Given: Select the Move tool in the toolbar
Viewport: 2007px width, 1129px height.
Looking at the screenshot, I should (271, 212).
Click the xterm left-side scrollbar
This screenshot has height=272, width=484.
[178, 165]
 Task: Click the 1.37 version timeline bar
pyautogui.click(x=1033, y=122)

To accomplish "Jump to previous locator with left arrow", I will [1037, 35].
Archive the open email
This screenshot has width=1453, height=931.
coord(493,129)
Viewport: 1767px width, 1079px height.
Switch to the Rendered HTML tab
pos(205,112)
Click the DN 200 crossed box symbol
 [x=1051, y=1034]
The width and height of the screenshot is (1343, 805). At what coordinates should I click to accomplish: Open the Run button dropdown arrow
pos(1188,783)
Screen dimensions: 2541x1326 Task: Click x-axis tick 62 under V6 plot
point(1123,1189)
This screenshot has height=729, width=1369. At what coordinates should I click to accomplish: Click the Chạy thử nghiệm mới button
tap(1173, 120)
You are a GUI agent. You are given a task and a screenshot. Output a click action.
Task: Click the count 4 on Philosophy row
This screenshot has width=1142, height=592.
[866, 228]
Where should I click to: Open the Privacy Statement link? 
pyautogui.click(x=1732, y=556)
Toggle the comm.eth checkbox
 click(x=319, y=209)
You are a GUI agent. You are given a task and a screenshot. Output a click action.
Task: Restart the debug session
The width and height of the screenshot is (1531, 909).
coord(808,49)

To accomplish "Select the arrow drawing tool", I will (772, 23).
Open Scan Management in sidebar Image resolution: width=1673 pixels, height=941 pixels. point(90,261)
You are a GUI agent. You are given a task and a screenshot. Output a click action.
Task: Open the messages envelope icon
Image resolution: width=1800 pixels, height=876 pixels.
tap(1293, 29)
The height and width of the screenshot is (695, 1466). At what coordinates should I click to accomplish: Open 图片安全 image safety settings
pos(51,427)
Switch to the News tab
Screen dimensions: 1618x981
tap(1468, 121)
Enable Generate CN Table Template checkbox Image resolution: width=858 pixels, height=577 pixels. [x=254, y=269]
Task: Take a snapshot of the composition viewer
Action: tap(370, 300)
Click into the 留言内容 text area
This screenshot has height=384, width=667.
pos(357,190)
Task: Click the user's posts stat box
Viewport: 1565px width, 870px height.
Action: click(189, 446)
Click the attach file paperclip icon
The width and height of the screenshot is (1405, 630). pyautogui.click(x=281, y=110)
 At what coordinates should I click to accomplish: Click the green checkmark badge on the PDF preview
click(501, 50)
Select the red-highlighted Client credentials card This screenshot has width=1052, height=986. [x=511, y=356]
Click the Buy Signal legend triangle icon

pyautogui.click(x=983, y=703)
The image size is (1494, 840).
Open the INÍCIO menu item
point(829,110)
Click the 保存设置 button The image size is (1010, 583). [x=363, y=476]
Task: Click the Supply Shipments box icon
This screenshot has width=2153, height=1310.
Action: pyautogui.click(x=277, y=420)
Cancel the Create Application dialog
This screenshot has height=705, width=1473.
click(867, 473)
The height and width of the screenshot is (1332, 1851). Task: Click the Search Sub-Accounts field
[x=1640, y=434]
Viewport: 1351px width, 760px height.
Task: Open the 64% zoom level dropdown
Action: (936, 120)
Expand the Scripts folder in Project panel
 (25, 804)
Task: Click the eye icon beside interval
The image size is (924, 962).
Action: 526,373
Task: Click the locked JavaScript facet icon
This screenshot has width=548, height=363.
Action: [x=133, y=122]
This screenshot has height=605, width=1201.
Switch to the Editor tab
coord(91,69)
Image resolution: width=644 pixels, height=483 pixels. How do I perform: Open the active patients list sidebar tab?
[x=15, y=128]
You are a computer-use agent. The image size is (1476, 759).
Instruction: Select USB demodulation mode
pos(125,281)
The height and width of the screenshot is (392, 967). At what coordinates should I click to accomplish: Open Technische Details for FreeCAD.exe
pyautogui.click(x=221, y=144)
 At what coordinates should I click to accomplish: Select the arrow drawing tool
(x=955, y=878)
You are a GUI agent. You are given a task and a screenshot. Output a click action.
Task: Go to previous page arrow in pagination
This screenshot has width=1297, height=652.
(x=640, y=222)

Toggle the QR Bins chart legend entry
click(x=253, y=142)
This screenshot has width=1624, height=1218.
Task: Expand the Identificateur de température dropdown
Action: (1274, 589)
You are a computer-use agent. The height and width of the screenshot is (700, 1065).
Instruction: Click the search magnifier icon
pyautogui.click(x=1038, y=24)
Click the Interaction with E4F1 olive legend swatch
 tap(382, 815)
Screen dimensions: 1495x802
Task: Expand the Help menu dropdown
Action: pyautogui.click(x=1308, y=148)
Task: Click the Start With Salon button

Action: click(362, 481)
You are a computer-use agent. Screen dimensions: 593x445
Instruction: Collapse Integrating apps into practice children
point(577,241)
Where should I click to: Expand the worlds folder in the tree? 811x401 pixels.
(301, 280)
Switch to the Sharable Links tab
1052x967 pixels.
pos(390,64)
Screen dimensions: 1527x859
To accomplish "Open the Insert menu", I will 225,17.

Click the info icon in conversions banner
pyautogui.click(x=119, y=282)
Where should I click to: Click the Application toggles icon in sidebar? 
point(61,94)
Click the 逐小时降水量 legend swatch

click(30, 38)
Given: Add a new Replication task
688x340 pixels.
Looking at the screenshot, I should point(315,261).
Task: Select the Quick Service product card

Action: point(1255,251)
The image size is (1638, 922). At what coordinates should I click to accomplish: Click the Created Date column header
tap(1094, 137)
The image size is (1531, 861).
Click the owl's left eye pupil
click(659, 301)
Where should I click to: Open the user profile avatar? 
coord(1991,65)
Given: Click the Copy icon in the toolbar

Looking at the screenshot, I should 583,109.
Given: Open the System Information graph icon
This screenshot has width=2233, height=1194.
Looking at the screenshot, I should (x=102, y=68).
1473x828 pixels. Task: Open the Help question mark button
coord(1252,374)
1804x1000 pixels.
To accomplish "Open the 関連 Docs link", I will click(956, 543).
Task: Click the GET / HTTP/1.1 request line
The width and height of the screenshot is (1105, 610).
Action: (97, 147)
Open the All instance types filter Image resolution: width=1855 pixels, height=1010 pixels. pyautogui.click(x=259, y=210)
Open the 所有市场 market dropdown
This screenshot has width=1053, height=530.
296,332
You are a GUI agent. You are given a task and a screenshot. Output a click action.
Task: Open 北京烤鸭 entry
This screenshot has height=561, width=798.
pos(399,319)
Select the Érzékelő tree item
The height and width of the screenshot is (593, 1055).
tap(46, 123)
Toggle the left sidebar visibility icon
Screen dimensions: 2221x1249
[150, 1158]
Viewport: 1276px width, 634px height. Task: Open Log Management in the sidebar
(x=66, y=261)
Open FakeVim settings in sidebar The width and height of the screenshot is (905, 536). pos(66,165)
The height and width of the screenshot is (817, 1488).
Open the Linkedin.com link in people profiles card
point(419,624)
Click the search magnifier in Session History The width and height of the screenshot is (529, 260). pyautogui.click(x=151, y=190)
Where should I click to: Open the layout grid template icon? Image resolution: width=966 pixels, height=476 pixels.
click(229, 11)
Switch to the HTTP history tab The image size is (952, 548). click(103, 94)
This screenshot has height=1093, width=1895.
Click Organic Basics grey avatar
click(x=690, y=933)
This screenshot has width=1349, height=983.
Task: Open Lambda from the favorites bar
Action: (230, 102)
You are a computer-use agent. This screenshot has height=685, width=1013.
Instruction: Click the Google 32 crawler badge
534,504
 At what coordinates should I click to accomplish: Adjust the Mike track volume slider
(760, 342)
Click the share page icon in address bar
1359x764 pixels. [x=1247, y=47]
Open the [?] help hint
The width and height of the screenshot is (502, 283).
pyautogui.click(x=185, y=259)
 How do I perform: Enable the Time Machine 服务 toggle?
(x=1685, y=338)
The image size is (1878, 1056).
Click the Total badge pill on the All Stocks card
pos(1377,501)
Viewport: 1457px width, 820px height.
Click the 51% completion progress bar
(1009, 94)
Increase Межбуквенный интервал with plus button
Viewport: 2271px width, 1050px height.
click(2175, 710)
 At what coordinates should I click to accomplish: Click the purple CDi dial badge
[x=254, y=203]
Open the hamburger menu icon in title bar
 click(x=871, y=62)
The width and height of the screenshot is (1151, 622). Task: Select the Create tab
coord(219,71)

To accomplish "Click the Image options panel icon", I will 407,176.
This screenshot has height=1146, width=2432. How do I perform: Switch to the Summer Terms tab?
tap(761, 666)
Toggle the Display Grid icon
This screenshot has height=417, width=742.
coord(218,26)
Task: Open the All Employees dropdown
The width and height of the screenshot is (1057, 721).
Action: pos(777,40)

> _EXERCISE INSTRUCTIONS_
The answer is each line from the entries above in which the word "HTTP" occurs.

> _RESPONSE FOR THIS EXERCISE_
Task: Click the GET / HTTP/1.1 request line
Switch to the HTTP history tab The image size is (952, 548). click(103, 94)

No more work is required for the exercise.